## [To do]
Scan the entries below for the word "Switch". Copy out every line in which it occurs.

........

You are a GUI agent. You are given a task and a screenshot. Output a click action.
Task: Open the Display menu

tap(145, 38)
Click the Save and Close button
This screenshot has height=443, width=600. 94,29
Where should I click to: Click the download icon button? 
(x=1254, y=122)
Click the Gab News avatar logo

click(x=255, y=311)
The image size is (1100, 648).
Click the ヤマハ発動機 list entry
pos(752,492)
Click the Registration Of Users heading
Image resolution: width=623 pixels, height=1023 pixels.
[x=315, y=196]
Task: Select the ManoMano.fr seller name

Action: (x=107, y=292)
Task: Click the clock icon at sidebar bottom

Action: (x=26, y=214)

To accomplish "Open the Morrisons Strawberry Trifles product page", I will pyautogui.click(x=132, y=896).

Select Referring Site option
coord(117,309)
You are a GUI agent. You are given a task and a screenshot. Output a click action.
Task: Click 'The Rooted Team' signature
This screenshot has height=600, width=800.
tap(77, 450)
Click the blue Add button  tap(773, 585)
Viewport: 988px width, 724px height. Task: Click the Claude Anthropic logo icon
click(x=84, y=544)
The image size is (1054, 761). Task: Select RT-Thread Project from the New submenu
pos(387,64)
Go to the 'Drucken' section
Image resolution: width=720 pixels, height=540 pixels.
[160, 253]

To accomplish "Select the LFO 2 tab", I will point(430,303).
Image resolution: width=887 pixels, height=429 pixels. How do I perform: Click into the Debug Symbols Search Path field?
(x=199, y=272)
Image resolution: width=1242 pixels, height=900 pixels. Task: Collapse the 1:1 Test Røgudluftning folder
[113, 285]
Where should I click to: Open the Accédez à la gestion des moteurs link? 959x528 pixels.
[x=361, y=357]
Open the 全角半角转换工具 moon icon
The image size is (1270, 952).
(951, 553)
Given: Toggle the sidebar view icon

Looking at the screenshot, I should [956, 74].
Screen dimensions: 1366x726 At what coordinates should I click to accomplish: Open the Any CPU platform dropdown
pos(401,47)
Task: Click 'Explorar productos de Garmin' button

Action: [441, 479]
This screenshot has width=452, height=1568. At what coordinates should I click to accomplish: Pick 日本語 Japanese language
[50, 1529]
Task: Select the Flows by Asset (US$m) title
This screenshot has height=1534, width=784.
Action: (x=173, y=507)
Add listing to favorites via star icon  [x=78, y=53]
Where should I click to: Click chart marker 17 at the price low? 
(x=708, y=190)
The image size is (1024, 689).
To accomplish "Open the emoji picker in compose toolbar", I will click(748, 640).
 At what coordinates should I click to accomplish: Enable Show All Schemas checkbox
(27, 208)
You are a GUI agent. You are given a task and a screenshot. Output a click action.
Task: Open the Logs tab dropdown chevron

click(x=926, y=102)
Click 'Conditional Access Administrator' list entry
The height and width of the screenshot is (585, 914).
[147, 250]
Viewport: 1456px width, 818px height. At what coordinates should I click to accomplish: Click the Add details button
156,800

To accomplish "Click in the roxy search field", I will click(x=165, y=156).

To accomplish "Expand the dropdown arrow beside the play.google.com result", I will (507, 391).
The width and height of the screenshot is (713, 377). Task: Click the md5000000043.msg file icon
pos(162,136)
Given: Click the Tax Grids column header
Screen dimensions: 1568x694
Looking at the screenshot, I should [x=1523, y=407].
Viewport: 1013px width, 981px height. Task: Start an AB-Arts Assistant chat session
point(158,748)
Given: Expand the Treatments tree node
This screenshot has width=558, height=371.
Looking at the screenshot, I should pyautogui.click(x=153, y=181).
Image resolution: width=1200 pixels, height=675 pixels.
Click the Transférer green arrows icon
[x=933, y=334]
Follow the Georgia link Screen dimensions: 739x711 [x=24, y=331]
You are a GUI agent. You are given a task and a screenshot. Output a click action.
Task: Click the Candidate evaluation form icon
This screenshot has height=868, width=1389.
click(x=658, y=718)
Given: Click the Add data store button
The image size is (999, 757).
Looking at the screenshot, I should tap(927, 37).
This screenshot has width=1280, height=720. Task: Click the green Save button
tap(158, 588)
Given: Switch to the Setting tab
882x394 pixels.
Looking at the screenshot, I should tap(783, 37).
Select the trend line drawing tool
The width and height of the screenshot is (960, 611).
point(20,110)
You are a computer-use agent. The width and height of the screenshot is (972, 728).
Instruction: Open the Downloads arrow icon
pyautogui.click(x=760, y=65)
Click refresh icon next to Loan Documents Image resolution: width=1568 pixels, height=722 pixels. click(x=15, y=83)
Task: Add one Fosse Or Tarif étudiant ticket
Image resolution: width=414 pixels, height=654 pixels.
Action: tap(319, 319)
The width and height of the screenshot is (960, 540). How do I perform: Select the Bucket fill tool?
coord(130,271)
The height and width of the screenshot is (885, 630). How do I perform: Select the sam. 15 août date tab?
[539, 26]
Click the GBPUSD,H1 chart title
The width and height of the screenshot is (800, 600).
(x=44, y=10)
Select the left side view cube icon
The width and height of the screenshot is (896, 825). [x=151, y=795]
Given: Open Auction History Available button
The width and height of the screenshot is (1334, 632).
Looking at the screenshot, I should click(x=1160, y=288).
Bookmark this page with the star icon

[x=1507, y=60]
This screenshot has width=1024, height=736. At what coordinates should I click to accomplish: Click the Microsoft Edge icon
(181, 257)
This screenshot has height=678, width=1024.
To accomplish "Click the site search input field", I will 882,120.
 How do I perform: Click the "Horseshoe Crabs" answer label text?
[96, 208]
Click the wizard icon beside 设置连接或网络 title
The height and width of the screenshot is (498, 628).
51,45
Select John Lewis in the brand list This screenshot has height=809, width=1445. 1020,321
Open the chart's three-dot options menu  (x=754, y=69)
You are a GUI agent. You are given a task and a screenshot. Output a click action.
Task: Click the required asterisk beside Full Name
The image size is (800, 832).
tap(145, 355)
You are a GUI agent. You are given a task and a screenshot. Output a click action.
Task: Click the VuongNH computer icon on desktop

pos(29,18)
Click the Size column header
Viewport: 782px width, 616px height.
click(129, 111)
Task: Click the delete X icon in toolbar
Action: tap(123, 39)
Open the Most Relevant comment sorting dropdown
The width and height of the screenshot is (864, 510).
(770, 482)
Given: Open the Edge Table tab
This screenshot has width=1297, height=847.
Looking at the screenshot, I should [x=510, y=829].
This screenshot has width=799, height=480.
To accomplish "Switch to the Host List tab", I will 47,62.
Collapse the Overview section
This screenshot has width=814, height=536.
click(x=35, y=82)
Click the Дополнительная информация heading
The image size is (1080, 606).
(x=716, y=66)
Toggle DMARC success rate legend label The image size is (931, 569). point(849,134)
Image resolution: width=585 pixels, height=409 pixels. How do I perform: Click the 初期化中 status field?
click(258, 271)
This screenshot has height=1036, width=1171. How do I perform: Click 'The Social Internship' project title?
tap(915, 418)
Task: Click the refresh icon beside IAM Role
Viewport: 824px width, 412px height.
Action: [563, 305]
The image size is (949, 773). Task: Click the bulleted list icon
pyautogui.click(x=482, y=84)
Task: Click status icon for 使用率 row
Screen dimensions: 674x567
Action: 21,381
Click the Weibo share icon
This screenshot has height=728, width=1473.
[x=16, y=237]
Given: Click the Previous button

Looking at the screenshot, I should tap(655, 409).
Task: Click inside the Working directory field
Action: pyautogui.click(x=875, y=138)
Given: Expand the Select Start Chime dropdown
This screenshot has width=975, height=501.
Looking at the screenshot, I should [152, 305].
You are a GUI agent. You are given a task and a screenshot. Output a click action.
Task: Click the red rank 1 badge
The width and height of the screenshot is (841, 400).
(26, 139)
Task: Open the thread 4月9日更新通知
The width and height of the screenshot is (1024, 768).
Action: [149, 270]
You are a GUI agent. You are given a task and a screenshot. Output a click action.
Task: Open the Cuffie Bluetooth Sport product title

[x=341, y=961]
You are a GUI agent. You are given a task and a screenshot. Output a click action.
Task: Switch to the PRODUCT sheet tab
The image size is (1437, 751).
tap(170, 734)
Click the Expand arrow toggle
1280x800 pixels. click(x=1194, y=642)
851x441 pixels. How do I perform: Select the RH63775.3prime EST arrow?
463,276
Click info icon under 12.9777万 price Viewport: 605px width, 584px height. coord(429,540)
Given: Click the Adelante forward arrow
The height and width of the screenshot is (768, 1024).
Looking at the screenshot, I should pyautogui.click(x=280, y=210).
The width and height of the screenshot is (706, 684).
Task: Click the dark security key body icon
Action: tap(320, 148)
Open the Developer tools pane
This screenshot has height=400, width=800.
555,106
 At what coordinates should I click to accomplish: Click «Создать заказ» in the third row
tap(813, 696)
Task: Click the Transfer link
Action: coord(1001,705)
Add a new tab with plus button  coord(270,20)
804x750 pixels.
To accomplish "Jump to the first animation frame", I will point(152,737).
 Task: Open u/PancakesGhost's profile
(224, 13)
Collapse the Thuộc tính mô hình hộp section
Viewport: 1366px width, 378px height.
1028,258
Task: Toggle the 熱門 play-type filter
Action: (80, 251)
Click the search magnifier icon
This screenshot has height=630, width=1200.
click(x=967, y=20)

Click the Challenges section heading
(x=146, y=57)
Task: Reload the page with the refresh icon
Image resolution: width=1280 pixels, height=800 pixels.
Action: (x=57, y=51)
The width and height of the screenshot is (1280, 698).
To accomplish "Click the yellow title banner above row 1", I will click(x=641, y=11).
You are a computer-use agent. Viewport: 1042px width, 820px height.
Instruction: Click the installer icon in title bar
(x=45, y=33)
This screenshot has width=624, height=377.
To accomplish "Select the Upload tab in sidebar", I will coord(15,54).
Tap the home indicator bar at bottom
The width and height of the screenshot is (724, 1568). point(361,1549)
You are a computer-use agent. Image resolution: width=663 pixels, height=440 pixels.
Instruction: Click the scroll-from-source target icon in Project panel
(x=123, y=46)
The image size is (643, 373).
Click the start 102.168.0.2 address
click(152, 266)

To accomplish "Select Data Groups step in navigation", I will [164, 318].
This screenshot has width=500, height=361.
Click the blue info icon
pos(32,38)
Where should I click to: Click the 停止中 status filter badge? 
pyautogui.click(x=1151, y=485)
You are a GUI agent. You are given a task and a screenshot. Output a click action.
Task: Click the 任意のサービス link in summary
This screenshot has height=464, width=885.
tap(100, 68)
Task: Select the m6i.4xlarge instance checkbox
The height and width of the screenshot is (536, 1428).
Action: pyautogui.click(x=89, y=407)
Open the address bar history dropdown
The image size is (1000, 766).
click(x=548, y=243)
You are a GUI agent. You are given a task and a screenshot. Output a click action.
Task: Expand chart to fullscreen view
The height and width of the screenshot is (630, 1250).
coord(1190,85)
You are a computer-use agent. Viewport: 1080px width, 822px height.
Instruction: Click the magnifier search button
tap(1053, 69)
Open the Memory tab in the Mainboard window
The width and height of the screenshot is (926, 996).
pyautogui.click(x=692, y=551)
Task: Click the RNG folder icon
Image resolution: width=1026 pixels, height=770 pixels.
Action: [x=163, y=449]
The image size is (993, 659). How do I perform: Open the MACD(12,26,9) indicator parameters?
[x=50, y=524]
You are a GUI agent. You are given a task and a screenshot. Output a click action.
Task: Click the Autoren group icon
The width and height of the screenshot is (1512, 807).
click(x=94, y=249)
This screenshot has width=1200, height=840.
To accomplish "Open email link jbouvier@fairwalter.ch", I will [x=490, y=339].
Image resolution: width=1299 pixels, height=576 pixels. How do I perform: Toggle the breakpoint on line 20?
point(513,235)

........

## [Answer box]
Given: Switch to the Setting tab
To accomplish "Switch to the Host List tab", I will 47,62.
Task: Switch to the PRODUCT sheet tab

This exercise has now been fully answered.